Re: [PATCH v1] perf arm: Workaround ARM PMUs cpu maps having offline cpus

From: Ian Rogers
Date: Wed Jun 12 2024 - 07:52:34 EST


On Wed, Jun 12, 2024 at 3:16 AM Yicong Yang <yangyicong@xxxxxxxxxx> wrote:
>
> Hi Ian,
>
> On 2024/6/7 14:53, Ian Rogers wrote:
> > When PMUs have a cpu map in the 'cpus' or 'cpumask' file, perf will
> > try to open events on those CPUs. ARM doesn't remove offline CPUs
> > meaning taking a CPU offline will cause perf commands to fail unless a
> > CPU map is passed on the command line.
> >
> > More context in:
> > https://lore.kernel.org/lkml/20240603092812.46616-1-yangyicong@xxxxxxxxxx/
> >
> > Reported-by: Yicong Yang <yangyicong@xxxxxxxxxx>
> > Closes: https://lore.kernel.org/lkml/20240603092812.46616-2-yangyicong@xxxxxxxxxx/
> > Signed-off-by: Ian Rogers <irogers@xxxxxxxxxx>
>
> Tested worked for this case:
>
> [root@localhost tmp]# echo 0 > /sys/devices/system/cpu/cpu1/online
> [root@localhost tmp]# /home/yang/perf_static stat -e armv8_pmuv3_0/cpu_cycles/ --timeout 100
> Error:
> The sys_perf_event_open() syscall returned with 19 (No such device) for event (armv8_pmuv3_0/cpu_cycles/).
> /bin/dmesg | grep -i perf may provide additional information.
>
> [root@localhost tmp]# /tmp/perf_Ian stat -e armv8_pmuv3_0/cpu_cycles/ --timeout 100
>
> Performance counter stats for 'system wide':
>
> 54994604 armv8_pmuv3_0/cpu_cycles/
>
> 0.176079800 seconds time elapsed
>
> So:
> Tested-by: Yicong Yang <yangyicong@xxxxxxxxxxxxx>
>
> But still wondering why isn't it better to move this into pmu_cpumask() as does in
> the previous patch? Yes currently this is a arm specific issue, but we cannot handle
> the case if later PMU doesn't update the cpus/cpumask either :)

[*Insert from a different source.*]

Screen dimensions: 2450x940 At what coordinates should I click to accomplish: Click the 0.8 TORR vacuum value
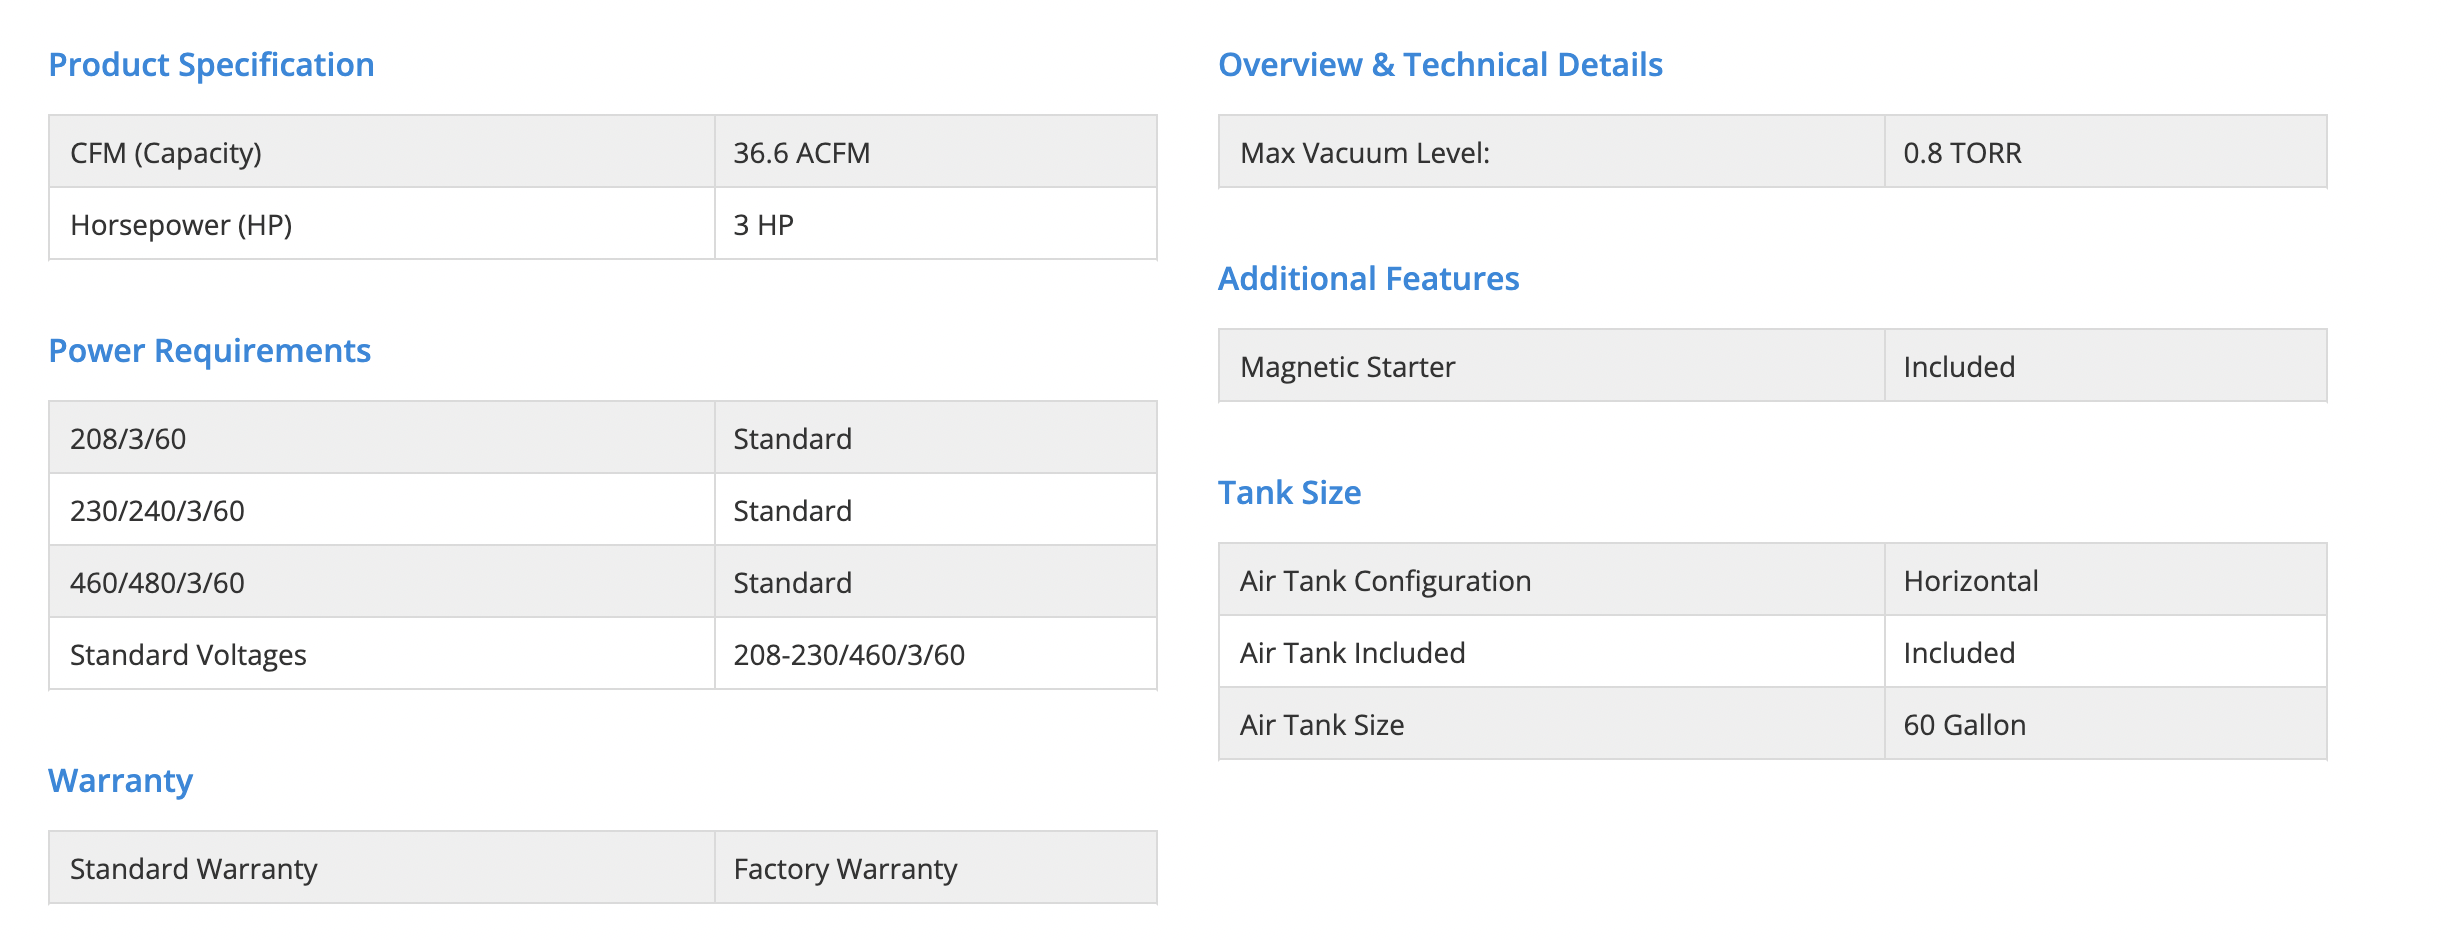click(x=1962, y=153)
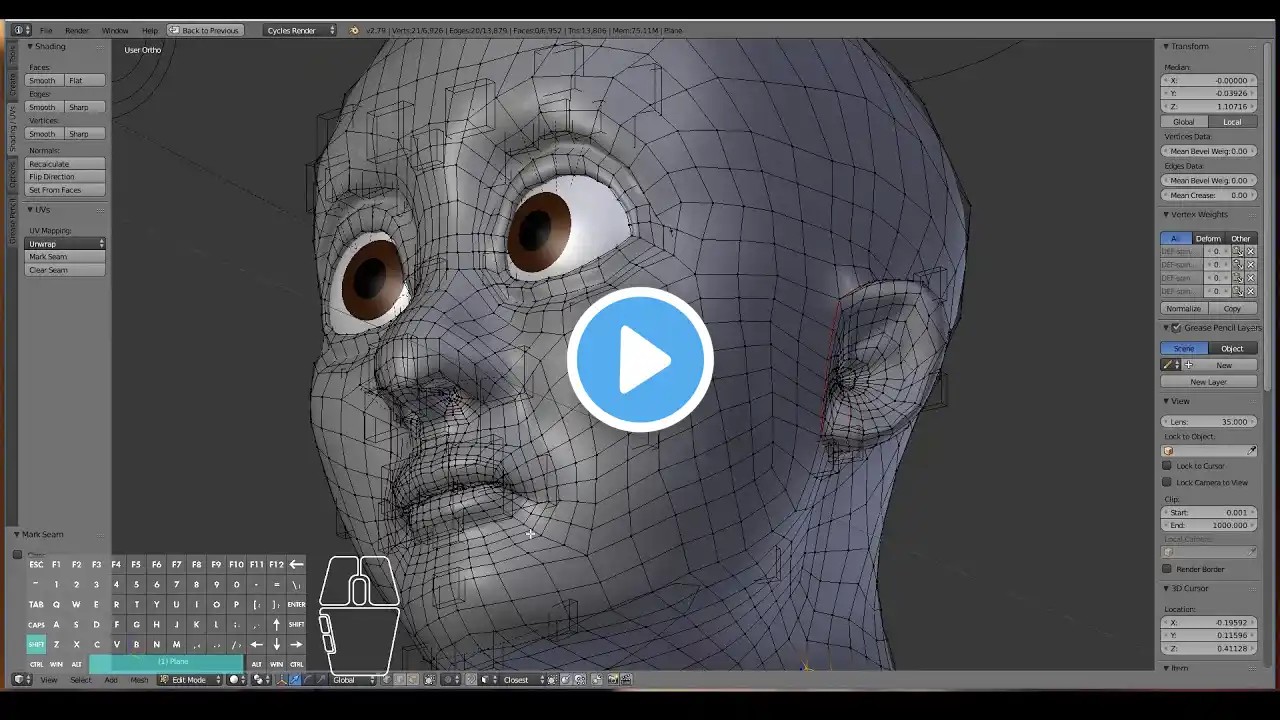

Thanks Yicong. To the greatest extent possible I'm trying to avoid
unnecessary code during event parsing. On x86 there isn't a PMU that
has the buggy behavior of showing offline CPUs in the cpumask, so
computing the online CPUs and doing the intersection there is pure
overhead. The online CPUs calculation is either going to read a file
or probe via sysconf. The fallback sysconf probing may fail and can't
handle arbitrary holes in the CPU map (like in your example). So I'm
concerned about the overhead of doing this in pmu_cpumask and the
ability for it to break non-ARM platforms. I think the right
conservative thing to do is to just have the buggy cpumask fix for ARM
and work toward fixing the PMU drivers so potentially in the future we
can remove the fix there. Something I'd like to see is greater PMU
driver testing and detecting bugs, like:
https://git.kernel.org/pub/scm/linux/kernel/git/perf/perf-tools-next.git/tree/tools/perf/tests/pmu.c?h=perf-tools-next#n285

Thanks,
Ian

> > ---
> > tools/perf/arch/arm/util/pmu.c | 10 ++++++++--
> > 1 file changed, 8 insertions(+), 2 deletions(-)
> >
> > diff --git a/tools/perf/arch/arm/util/pmu.c b/tools/perf/arch/arm/util/pmu.c
> > index 8b7cb68ba1a8..6b544edbd3f6 100644
> > --- a/tools/perf/arch/arm/util/pmu.c
> > +++ b/tools/perf/arch/arm/util/pmu.c
> > @@ -11,12 +11,15 @@
> >
> > #include "arm-spe.h"
> > #include "hisi-ptt.h"
> > +#include "../../../util/cpumap.h"
> > #include "../../../util/pmu.h"
> > #include "../../../util/cs-etm.h"
> > #include "../../arm64/util/mem-events.h"
> >
> > -void perf_pmu__arch_init(struct perf_pmu *pmu __maybe_unused)
> > +void perf_pmu__arch_init(struct perf_pmu *pmu)
> > {
> > + struct perf_cpu_map *intersect;
> > +
> > #ifdef HAVE_AUXTRACE_SUPPORT
> > if (!strcmp(pmu->name, CORESIGHT_ETM_PMU_NAME)) {
> > /* add ETM default config here */
> > @@ -33,6 +36,9 @@ void perf_pmu__arch_init(struct perf_pmu *pmu __maybe_unused)
> > pmu->selectable = true;
> > #endif
> > }
> > -
> > #endif
> > + /* Workaround some ARM PMU's failing to correctly set CPU maps for online processors. */
> > + intersect = perf_cpu_map__intersect(cpu_map__online(), pmu->cpus);
> > + perf_cpu_map__put(pmu->cpus);
> > + pmu->cpus = intersect;
> > }
> >